Of course there is the hotel itself, named Shahjahan and its bar named Mumtaz. Did the writer suggest the decay of the Mughals by using these Muslim names? The continued presence of Muslim culture in a world where Muslims had ostensibly been banished to a new homeland? The questions will have to wait till another time.
There is humour and pathos in Chowringhee as the narrator spelled "Shankar" rather than "Sankar" proceeds from the thankless job of hawking wastepaper baskets to the post of a receptionist/typist at Hotel Shahjahan. Young and innocent, he soon gets to see the seamier side of life: married women who take a suite for a night while their husbands are away on business, cabaret dancers who make a living by allowing customers to burst the balloons which cover their bodies, hostesses whose job is to see to the flowers and the sheets as well as entertain special guests. Shankar soon gets to understand what the request for an extra pillow means.
There is a profound sadness in the book as one after the other Shankar's friends and acquaintances depart, to distant lands and other jobs, or die by accident or their own hands. Marco Polo, whose wife has gone off without a divorce, leaves for the Gold Coast for a new job and a new life with Liza. Sata Bose, who was Shankar's friend and mentor at the hotel, falls in love with the air hostess Sujata Mitra and changes his job only to lose her in a car accident. The detective Byron, who had helped get Shankar a job at Shahjahan, leaves for Australia where detectives are held in greater regard. As the hotel changes hands, the future looks bleak. Shankar too loses his job.
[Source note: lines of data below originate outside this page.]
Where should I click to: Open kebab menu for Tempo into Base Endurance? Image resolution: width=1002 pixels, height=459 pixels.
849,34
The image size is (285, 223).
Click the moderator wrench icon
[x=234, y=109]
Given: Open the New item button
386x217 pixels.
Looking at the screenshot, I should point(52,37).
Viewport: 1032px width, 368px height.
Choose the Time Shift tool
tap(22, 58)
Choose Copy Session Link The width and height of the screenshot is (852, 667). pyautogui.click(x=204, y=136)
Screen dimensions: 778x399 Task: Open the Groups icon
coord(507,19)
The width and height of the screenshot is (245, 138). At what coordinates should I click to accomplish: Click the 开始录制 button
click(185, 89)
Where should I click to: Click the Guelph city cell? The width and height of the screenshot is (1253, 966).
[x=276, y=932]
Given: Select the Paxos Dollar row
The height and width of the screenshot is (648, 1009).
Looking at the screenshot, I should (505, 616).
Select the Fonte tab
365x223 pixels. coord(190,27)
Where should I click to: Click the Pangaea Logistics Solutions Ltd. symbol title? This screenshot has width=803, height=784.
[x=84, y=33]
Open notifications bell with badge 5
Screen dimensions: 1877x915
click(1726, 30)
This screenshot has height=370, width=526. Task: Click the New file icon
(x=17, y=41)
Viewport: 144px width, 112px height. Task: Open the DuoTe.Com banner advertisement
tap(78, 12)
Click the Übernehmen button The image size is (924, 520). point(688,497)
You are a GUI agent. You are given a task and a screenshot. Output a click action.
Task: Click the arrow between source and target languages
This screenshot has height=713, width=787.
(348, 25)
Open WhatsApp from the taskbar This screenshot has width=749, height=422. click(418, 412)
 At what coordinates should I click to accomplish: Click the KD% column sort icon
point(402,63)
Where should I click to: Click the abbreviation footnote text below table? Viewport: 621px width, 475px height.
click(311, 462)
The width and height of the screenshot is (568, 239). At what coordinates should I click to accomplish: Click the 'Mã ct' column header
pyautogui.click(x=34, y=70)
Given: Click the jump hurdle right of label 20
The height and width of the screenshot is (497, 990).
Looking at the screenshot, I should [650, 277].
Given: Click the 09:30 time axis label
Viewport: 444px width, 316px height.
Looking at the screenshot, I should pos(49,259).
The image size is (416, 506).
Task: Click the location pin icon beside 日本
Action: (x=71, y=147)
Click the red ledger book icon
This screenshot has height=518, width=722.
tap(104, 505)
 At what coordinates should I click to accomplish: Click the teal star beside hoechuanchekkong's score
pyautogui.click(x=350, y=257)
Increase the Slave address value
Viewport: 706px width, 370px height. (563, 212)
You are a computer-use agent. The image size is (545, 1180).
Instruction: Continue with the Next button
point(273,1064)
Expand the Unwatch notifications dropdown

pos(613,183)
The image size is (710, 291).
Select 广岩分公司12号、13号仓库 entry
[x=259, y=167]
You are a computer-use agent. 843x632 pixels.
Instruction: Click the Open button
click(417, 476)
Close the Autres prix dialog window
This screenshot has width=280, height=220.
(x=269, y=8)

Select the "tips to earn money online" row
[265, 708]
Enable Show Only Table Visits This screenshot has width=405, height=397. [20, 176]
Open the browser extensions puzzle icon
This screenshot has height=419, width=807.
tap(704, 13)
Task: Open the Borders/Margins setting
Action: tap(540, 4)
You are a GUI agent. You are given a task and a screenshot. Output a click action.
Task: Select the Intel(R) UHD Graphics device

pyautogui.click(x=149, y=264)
Though there isn't one plot except in that the story comes full circle with the narrator getting a job at Shahjahan and then losing it it is in the fragments of the stories woven into the novel that the great charm of Chowringhee lies. Everyone has a story if we could only hear it with our hearts.
Above all, Chowringhee is an allegory of life. Using hotel metaphors, the narrator notes how people come together and then part:
When I had checked in here, it was filled with known and familiar faces. Some left after breakfast, a few disappeared after lunch; others went away after tea. Now it was time for dinner. And no one was left.
As I write these lines, I can understand the excitement of my friend Shahruk when she "discovered" Chowringhee. But for that discovery and the suggestion made at our meeting, "Can we not invite Sankar to Dhaka as we have invited Amitav Ghosh earlier," Sankar would not have visited Dhaka.
Yes, I got him to sign both my original copies of Chowringhee in Bangla and English, but my friend Asfa got him to sign the photocopy that had made a difference in our lives, that led to her persistence in keeping in touch with Sankar to ensure that he did come.
As Sankar signed the photocopy he murmured, "Is it right for a writer to sign a photocopy of his book?"
He did not answer. Nor did I. And yet both he and I knew that it was because of photocopies like that that many of the members of TRC got to know Sankar and that Sankar came to Dhaka to meet his readers in person.